The Turkish leader also used the opportunity to burnish his credentials in the West, saying that as a responsible NATO member, Turkey will not just leave this case uninvestigated and will act in exactly the same way as the US or any of its allies would in its place.
Erdogan openly accused Riyadh of “trying to cover up the murder” by stalling the investigation and refusing to cooperate with the Turkish authorities, singling out the Saudi chief prosecutor Saud Al Mojeb, who visited Turkey earlier this week.
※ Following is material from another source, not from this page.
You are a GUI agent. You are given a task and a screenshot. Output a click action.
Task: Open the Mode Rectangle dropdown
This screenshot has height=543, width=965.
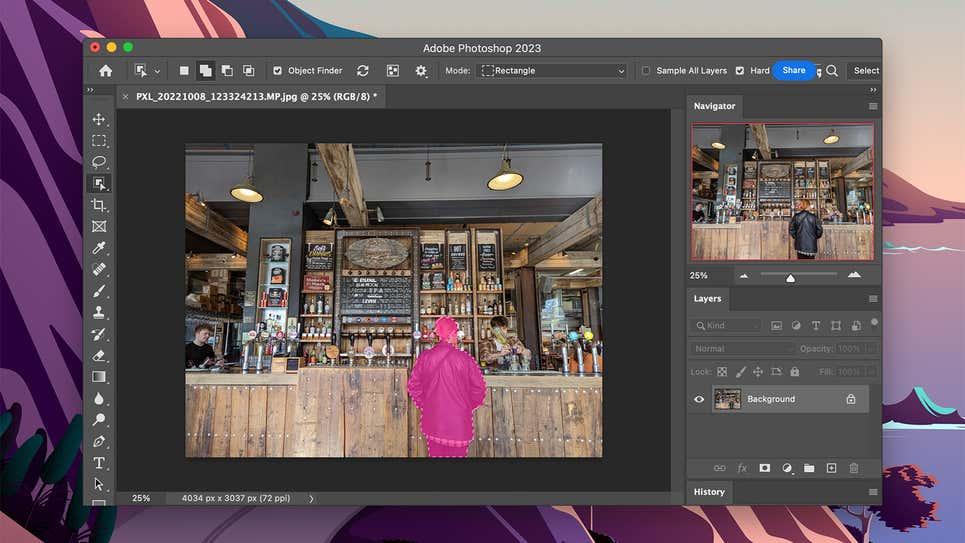tap(550, 71)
“The refusal of the Saudi public prosecutor… to cooperate with the investigation and answer even simple questions is very frustrating,”he wrote, adding that Al Mojeb’s “invitation for Turkish investigators to Saudi Arabia … felt like a desperate and deliberate stalling tactic.”
The blistering condemnations were quickly followed by conciliatory language, however. Erdogan wrote that he “does not believe for a second that King Salman … ordered the hit” himself. Praising Turkey’s “friendship with Riyadh,” he also said he has “no reason to believe” that Khashoggi’s murder reflected official Saudi policy, and that the incident should not be viewed as a “problem” in bilateral relations.”
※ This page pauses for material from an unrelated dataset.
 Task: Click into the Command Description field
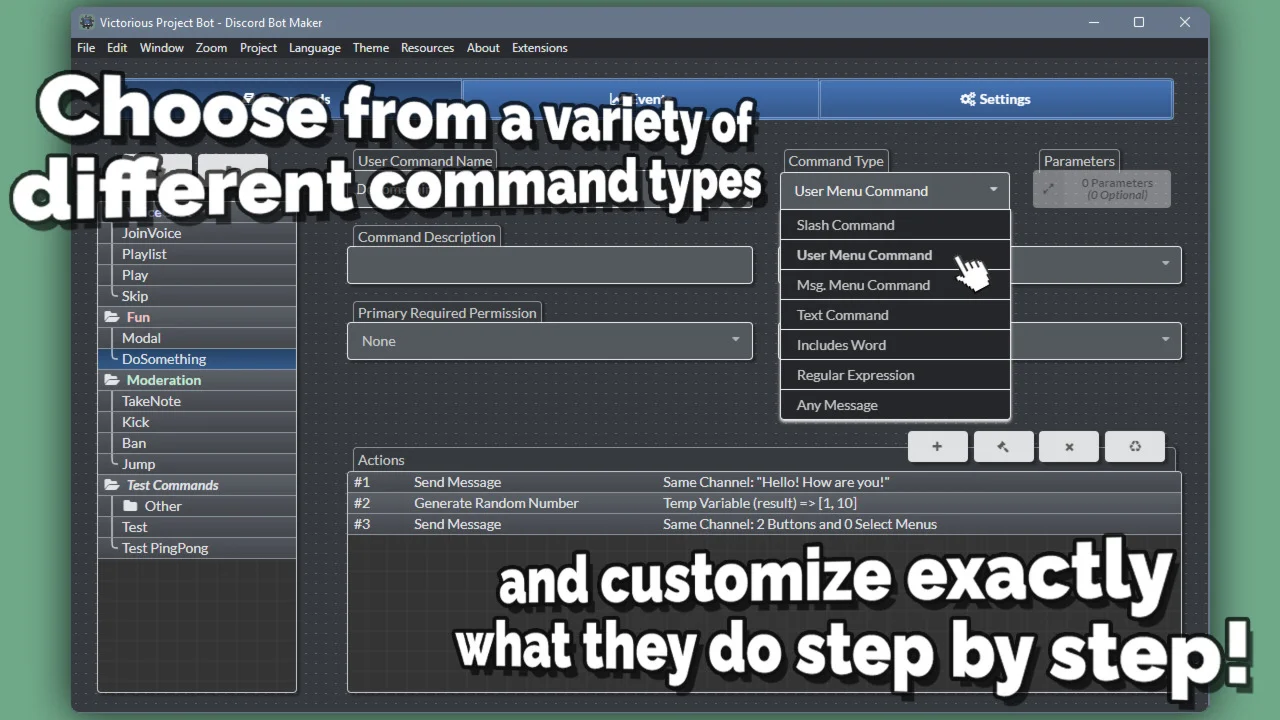point(549,266)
What might seem like a contradiction is probably just subtlety on Erdogan’s part, however unusual that may sound. Though the Turkish president did not once mention the name Mohammed bin Salman, the Post made sure to put the Saudi crown prince as the online cover photo for his essay.
Relations between Saudi Arabia on one side and Ankara and its Gulf ally Qatar on the other have soured over the past several years since “MBS” became the crown prince and de-facto steward of Saudi Arabia on behalf of the 82-year-old king.
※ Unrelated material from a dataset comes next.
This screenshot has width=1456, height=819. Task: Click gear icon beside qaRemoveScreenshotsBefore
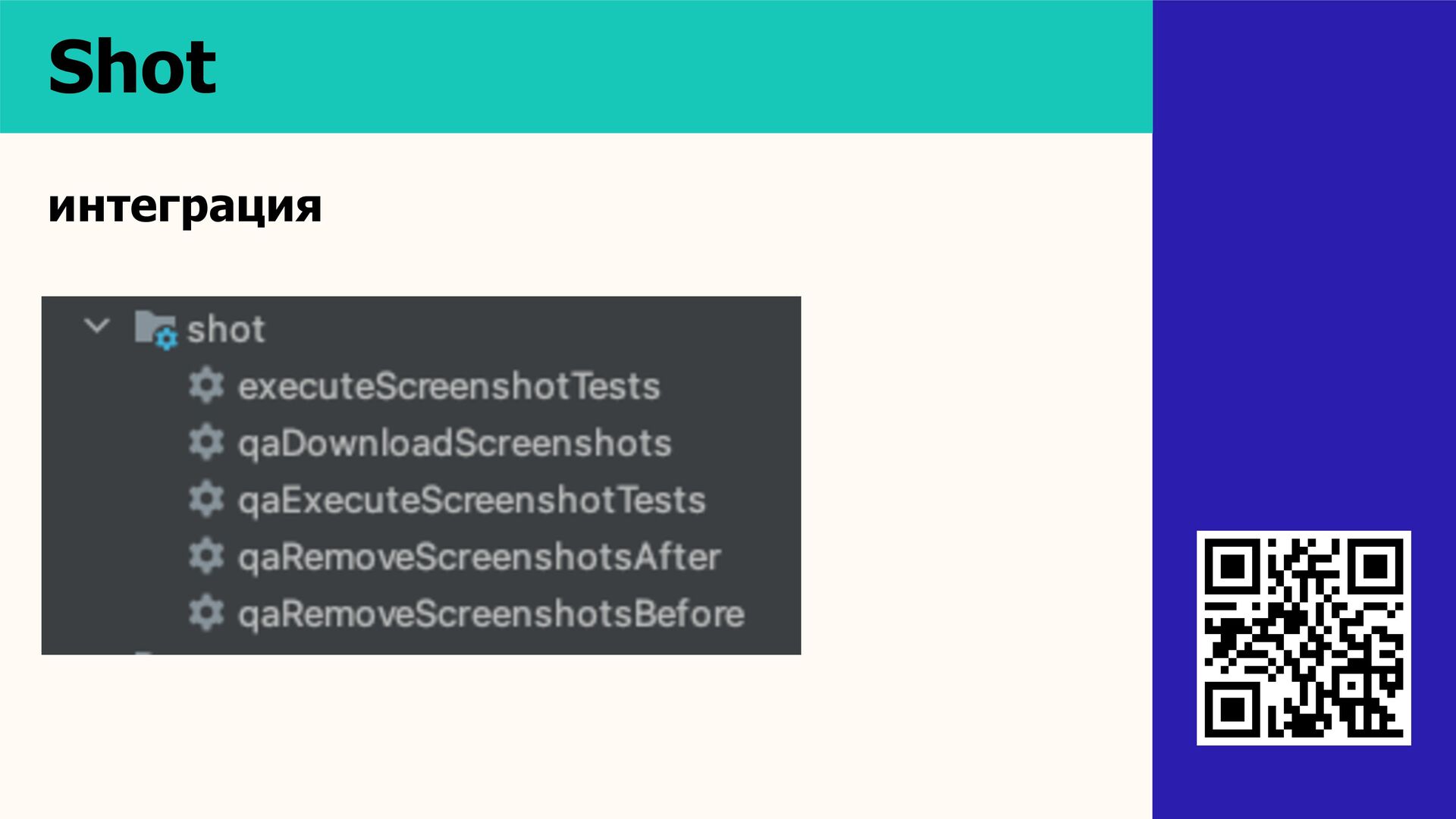(x=206, y=613)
Khashoggi was an outspoken critic of the crown prince. The self-exiled dissident reporter, who lived in Turkey, was last seen entering the Saudi consulate in Istanbul on October 2. After weeks of denying his death and any knowledge of his whereabouts, Riyadh admitted that Khashoggi died as a result of an accidental fight. Later, the Saudi prosecutors also said that some evidence suggested that the killing was premeditated.
Ankara has been pressing the Saudis for information about Khashoggi’s body, which remains undiscovered, as well as about the person who might have ordered the hit. Ankara also demanded extradition of all suspects in this case, arguing that the journalist was killed on Turkish territory.